Mereka tidak mementingkan cara-cara yang cerdas dan elegan. Haluan atau ideologi politik partai hanya menjadi embel-embel usang yang tak laku. Ideologi nasionalis, agama, demokrat segera ditinggalkan ketika mereka butuh berkoalisi untuk mencapai tujuan. Partai-partai yang saling sikut saat mengusung calon presiden bisa mendadak mesra saat membopong calon kepala daerah.
Semua ujung-ujungnya duit. Politikus yang hendak bertarung wajib menyiapkan uang. Mulai dari tahap kampanye, penghitungan suara, hingga sengketa di Mahkamah Konstitusi. “Orang yang bilang untuk menjadi politikus tidak membutuhkan duit, pasti dia tidak pernah ikut mencalonkan diri,” ucap seorang wali kota di Jawa Tengah.
Jadi, tanpa dukungan dana yang kuat, langkah seorang politikus untuk menggapai ambisi politiknya adalah omong kosong.
Dan celakanya, seiring berjalannya waktu, ongkos politik selalu meningkat. Kementerian Dalam Negeri menyebutkan, saat ini calon bupati atau wali kota butuh dana Rp20–100 miliar untuk memenangi pemilihan kepala daerah (pilkada). Ambil contoh, biaya yang dihabiskan pasangan Fauzi Bowo dan Nachrowi Ramli di Pilkada DKI Jakarta 2012 mencapai Rp62,6 miliar. Lima tahun berselang, pasangan Anies Baswedan dan Sandiaga Uno menghabiskan dana kampanye sebesar Rp85,4 miliar.
Uang memang bisa membikin gila. Sebuah partai bisa tega untuk tidak mencalonkan kadernya sendiri. Ini terjadi di Jawa Timur. La Nyalla Mattalitti, kader Partai Gerindra, gagal melaju ke Pilkada Jawa Timur setelah menolak menyerahkan mahar Rp40 miliar yang diminta Ketua Umum Partai, Prabowo Subianto.
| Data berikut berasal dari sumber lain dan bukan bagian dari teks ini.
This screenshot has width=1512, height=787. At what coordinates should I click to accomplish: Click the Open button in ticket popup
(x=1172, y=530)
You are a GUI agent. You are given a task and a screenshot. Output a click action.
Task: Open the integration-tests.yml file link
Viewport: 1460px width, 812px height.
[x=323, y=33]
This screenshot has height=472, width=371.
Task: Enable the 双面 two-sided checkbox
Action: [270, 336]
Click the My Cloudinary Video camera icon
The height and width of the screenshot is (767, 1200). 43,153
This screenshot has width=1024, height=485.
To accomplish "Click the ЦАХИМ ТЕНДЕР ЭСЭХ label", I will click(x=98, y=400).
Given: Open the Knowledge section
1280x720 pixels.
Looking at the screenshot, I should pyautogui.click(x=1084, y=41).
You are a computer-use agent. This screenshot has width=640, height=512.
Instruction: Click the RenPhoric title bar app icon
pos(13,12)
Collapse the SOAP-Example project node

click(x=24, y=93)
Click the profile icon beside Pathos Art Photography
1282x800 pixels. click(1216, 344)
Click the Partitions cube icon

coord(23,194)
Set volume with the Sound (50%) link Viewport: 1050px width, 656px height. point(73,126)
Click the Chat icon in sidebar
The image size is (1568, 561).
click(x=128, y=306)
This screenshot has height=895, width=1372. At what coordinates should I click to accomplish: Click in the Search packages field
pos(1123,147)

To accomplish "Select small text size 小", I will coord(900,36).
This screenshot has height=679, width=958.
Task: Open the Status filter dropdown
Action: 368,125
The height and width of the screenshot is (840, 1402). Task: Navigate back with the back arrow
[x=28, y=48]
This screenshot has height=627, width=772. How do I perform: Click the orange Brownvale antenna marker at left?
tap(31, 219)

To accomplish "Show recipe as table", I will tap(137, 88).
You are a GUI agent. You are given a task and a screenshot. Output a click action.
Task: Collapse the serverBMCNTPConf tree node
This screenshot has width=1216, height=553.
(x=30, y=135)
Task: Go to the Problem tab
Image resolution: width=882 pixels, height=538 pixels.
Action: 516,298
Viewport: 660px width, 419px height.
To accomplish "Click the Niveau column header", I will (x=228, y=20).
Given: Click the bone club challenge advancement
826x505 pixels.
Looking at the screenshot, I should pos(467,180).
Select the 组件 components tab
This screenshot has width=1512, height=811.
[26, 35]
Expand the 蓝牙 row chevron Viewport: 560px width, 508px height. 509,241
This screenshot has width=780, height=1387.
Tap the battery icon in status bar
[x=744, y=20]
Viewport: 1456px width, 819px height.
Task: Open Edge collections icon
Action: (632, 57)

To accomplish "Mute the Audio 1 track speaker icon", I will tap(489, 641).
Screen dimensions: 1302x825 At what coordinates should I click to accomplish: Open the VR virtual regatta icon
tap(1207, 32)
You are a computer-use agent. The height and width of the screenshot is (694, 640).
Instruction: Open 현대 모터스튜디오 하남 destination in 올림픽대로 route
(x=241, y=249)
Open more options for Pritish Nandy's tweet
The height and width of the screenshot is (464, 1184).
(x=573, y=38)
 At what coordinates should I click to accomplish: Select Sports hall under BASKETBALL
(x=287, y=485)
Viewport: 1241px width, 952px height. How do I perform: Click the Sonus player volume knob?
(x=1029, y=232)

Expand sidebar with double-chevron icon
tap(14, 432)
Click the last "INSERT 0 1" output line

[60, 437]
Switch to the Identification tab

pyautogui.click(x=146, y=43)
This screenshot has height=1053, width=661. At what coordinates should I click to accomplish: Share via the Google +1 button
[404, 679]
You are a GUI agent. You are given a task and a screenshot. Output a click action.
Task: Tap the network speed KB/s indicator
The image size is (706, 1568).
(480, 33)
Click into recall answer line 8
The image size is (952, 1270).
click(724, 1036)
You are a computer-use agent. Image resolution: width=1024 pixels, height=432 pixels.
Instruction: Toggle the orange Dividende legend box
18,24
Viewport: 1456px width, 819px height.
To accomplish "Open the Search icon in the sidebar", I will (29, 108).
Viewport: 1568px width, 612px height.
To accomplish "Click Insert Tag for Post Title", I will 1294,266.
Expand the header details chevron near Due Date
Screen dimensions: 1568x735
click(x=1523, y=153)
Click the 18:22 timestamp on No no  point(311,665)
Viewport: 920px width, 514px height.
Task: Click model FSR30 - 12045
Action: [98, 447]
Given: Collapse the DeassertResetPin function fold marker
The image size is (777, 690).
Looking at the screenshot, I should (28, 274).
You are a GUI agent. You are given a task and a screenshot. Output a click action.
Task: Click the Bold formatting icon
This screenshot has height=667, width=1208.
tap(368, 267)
Sementara di Priangan, Dedi Mulyadi yang berembel-embel Ketua DPD Partai Golkar Jawa Barat nyaris terpeleset lantaran dinilai tak kompetitif untuk mengikuti Pilkada Jawa Barat. Lucu, sungguh.
Sekali lagi, politik memang pragmatis. Kondisi ini terjadi karena memang parpol hanya memperhitungkan kalah-menang. Urusan kepentingan rakyat atau konstituennya boleh jadi ditempatkan di nomor urut 17.
Mungkin parpol memang tidak punya niat untuk memberikan pendidikan politik pada rakyat. Jika rakyat melek politik, niscaya mereka ogah diminta memilih seorang calon yang tidak cakap ataupun memiliki rekam jejak buruk, meski diiming-imingi sejumlah uang.
Sejauh ini, akal bulus para politikus busuk masih berjalan baik. Rakyat dengan mudahnya dimobilisasi ke tempat-tempat pencoblosan. Alhasil, seorang politikus maupun keluarganya atau parpol yang nyata-nyata mengkhianati rakyat tetap dapat mencapai ambisinya. Sudah banyak contoh akan hal ini, salah satunya dalam kasus “papa minta saham” beberapa waktu lalu. Kala itu, para pengamat dengan yakin menyatakan partai-partai yang terlibat dalam kasus itu akan dihukum rakyat dalam Pilkada 2015. Nyatanya tidak. Seorang petahana, calon kepala daerah dari salah satu partai itu, tetap melenggang ke singgasananya. Bahkan, seorang anak koruptor dari partai tersebut juga sukses muncul sebagai wakil gubernur.
Tanpa pendidikan politik yang baik dan benar, kisah tentang politik uang dan korupsi untuk mengejar takhta akan terus berlangsung di pilkada-pilkada berikutnya.